• Required work: Set down the records that follow exactly, every line of them.

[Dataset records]

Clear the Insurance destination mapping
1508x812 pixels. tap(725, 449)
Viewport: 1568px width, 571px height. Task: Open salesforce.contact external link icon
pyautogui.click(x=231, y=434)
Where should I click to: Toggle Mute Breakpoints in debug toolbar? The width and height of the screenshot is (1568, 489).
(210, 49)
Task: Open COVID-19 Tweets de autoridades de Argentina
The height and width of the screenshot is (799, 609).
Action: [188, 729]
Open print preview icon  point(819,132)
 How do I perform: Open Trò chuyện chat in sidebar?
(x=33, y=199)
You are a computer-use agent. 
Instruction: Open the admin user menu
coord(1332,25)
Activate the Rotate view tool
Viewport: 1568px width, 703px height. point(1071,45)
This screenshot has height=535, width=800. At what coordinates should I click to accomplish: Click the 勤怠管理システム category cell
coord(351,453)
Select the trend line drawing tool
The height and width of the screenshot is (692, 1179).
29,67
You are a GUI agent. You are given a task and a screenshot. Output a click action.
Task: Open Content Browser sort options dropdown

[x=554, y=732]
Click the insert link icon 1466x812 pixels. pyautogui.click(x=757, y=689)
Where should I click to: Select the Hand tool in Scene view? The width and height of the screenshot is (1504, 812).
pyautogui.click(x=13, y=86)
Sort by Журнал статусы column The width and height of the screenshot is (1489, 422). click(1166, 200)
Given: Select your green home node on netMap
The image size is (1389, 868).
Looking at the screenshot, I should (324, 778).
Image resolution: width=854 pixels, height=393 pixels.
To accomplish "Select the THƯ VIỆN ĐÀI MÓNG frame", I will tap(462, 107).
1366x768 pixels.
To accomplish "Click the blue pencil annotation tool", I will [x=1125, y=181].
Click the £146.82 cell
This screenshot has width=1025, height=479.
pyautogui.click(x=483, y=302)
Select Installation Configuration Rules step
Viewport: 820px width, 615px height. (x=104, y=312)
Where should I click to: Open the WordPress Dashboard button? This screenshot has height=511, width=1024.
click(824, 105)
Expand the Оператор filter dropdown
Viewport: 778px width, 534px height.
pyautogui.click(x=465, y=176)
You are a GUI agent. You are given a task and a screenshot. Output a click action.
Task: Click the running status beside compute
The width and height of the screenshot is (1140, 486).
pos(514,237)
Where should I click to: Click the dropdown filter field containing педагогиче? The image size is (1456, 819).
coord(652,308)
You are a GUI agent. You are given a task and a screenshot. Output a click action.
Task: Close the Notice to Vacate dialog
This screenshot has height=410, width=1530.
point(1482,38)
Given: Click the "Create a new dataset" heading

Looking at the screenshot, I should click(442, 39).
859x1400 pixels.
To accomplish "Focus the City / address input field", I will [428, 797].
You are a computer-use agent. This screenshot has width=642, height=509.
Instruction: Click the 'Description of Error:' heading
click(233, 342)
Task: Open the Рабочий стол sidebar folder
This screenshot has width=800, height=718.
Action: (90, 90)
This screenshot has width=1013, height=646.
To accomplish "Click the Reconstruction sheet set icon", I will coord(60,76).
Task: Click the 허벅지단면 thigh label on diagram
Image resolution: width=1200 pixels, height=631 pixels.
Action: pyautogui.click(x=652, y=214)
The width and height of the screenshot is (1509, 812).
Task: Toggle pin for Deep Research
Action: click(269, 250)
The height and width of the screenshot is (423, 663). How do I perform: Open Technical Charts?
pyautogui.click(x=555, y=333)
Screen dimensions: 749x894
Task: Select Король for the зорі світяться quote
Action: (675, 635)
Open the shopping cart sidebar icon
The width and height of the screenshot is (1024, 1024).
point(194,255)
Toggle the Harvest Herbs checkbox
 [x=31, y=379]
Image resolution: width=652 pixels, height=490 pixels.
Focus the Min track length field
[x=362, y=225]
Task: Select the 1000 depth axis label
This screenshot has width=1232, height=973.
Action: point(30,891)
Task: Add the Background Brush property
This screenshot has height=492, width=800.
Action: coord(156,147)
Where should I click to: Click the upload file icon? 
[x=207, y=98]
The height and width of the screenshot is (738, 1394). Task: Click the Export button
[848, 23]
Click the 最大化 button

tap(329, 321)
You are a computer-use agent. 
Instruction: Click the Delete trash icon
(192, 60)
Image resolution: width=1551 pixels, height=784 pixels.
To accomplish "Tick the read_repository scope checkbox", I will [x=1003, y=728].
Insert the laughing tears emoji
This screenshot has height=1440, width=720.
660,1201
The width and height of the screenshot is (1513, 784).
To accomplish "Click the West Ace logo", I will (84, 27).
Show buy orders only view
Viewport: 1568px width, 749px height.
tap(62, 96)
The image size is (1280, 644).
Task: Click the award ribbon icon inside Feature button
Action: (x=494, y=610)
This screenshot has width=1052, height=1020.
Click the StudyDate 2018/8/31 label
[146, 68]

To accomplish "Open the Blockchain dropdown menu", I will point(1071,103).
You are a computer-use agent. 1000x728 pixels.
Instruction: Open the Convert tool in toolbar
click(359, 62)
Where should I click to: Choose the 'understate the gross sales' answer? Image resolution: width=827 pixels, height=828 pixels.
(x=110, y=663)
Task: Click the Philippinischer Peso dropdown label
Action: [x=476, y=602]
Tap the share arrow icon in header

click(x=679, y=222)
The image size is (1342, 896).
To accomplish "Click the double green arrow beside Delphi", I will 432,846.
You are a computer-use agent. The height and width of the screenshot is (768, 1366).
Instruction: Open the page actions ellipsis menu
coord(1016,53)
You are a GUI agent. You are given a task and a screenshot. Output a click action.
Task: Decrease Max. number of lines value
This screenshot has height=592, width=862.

• Output for this task:
Clear the Insurance destination mapping
1508x812 pixels. tap(725, 449)
Viewport: 1568px width, 571px height. Task: Open salesforce.contact external link icon
pyautogui.click(x=231, y=434)
Where should I click to: Toggle Mute Breakpoints in debug toolbar? The width and height of the screenshot is (1568, 489).
(210, 49)
Task: Open COVID-19 Tweets de autoridades de Argentina
The height and width of the screenshot is (799, 609).
Action: [188, 729]
Open print preview icon  point(819,132)
 How do I perform: Open Trò chuyện chat in sidebar?
(x=33, y=199)
You are a computer-use agent. 
Instruction: Open the admin user menu
coord(1332,25)
Activate the Rotate view tool
Viewport: 1568px width, 703px height. point(1071,45)
This screenshot has height=535, width=800. At what coordinates should I click to accomplish: Click the 勤怠管理システム category cell
coord(351,453)
Select the trend line drawing tool
The height and width of the screenshot is (692, 1179).
29,67
You are a GUI agent. You are given a task and a screenshot. Output a click action.
Task: Open Content Browser sort options dropdown

[x=554, y=732]
Click the insert link icon 1466x812 pixels. pyautogui.click(x=757, y=689)
Where should I click to: Select the Hand tool in Scene view? The width and height of the screenshot is (1504, 812).
pyautogui.click(x=13, y=86)
Sort by Журнал статусы column The width and height of the screenshot is (1489, 422). click(1166, 200)
Given: Select your green home node on netMap
The image size is (1389, 868).
Looking at the screenshot, I should (324, 778).
Image resolution: width=854 pixels, height=393 pixels.
To accomplish "Select the THƯ VIỆN ĐÀI MÓNG frame", I will tap(462, 107).
1366x768 pixels.
To accomplish "Click the blue pencil annotation tool", I will [x=1125, y=181].
Click the £146.82 cell
This screenshot has width=1025, height=479.
pyautogui.click(x=483, y=302)
Select Installation Configuration Rules step
Viewport: 820px width, 615px height. (x=104, y=312)
Where should I click to: Open the WordPress Dashboard button? This screenshot has height=511, width=1024.
click(824, 105)
Expand the Оператор filter dropdown
Viewport: 778px width, 534px height.
pyautogui.click(x=465, y=176)
You are a GUI agent. You are given a task and a screenshot. Output a click action.
Task: Click the running status beside compute
The width and height of the screenshot is (1140, 486).
pos(514,237)
Where should I click to: Click the dropdown filter field containing педагогиче? The image size is (1456, 819).
coord(652,308)
You are a GUI agent. You are given a task and a screenshot. Output a click action.
Task: Close the Notice to Vacate dialog
This screenshot has height=410, width=1530.
point(1482,38)
Given: Click the "Create a new dataset" heading

Looking at the screenshot, I should click(442, 39).
859x1400 pixels.
To accomplish "Focus the City / address input field", I will [428, 797].
You are a computer-use agent. This screenshot has width=642, height=509.
Instruction: Click the 'Description of Error:' heading
click(233, 342)
Task: Open the Рабочий стол sidebar folder
This screenshot has width=800, height=718.
Action: (90, 90)
This screenshot has width=1013, height=646.
To accomplish "Click the Reconstruction sheet set icon", I will coord(60,76).
Task: Click the 허벅지단면 thigh label on diagram
Image resolution: width=1200 pixels, height=631 pixels.
Action: pyautogui.click(x=652, y=214)
The width and height of the screenshot is (1509, 812).
Task: Toggle pin for Deep Research
Action: click(269, 250)
The height and width of the screenshot is (423, 663). How do I perform: Open Technical Charts?
pyautogui.click(x=555, y=333)
Screen dimensions: 749x894
Task: Select Король for the зорі світяться quote
Action: (675, 635)
Open the shopping cart sidebar icon
The width and height of the screenshot is (1024, 1024).
point(194,255)
Toggle the Harvest Herbs checkbox
 [x=31, y=379]
Image resolution: width=652 pixels, height=490 pixels.
Focus the Min track length field
[x=362, y=225]
Task: Select the 1000 depth axis label
This screenshot has width=1232, height=973.
Action: point(30,891)
Task: Add the Background Brush property
This screenshot has height=492, width=800.
Action: coord(156,147)
Where should I click to: Click the upload file icon? 
[x=207, y=98]
The height and width of the screenshot is (738, 1394). Task: Click the Export button
[848, 23]
Click the 最大化 button

tap(329, 321)
You are a computer-use agent. 
Instruction: Click the Delete trash icon
(192, 60)
Image resolution: width=1551 pixels, height=784 pixels.
To accomplish "Tick the read_repository scope checkbox", I will [x=1003, y=728].
Insert the laughing tears emoji
This screenshot has height=1440, width=720.
660,1201
The width and height of the screenshot is (1513, 784).
To accomplish "Click the West Ace logo", I will (84, 27).
Show buy orders only view
Viewport: 1568px width, 749px height.
tap(62, 96)
The image size is (1280, 644).
Task: Click the award ribbon icon inside Feature button
Action: (x=494, y=610)
This screenshot has width=1052, height=1020.
Click the StudyDate 2018/8/31 label
[146, 68]

To accomplish "Open the Blockchain dropdown menu", I will point(1071,103).
You are a computer-use agent. 1000x728 pixels.
Instruction: Open the Convert tool in toolbar
click(359, 62)
Where should I click to: Choose the 'understate the gross sales' answer? Image resolution: width=827 pixels, height=828 pixels.
(x=110, y=663)
Task: Click the Philippinischer Peso dropdown label
Action: [x=476, y=602]
Tap the share arrow icon in header

click(x=679, y=222)
The image size is (1342, 896).
To accomplish "Click the double green arrow beside Delphi", I will 432,846.
You are a computer-use agent. The height and width of the screenshot is (768, 1366).
Instruction: Open the page actions ellipsis menu
coord(1016,53)
You are a GUI agent. You are given a task and a screenshot. Output a click action.
Task: Decrease Max. number of lines value
This screenshot has height=592, width=862.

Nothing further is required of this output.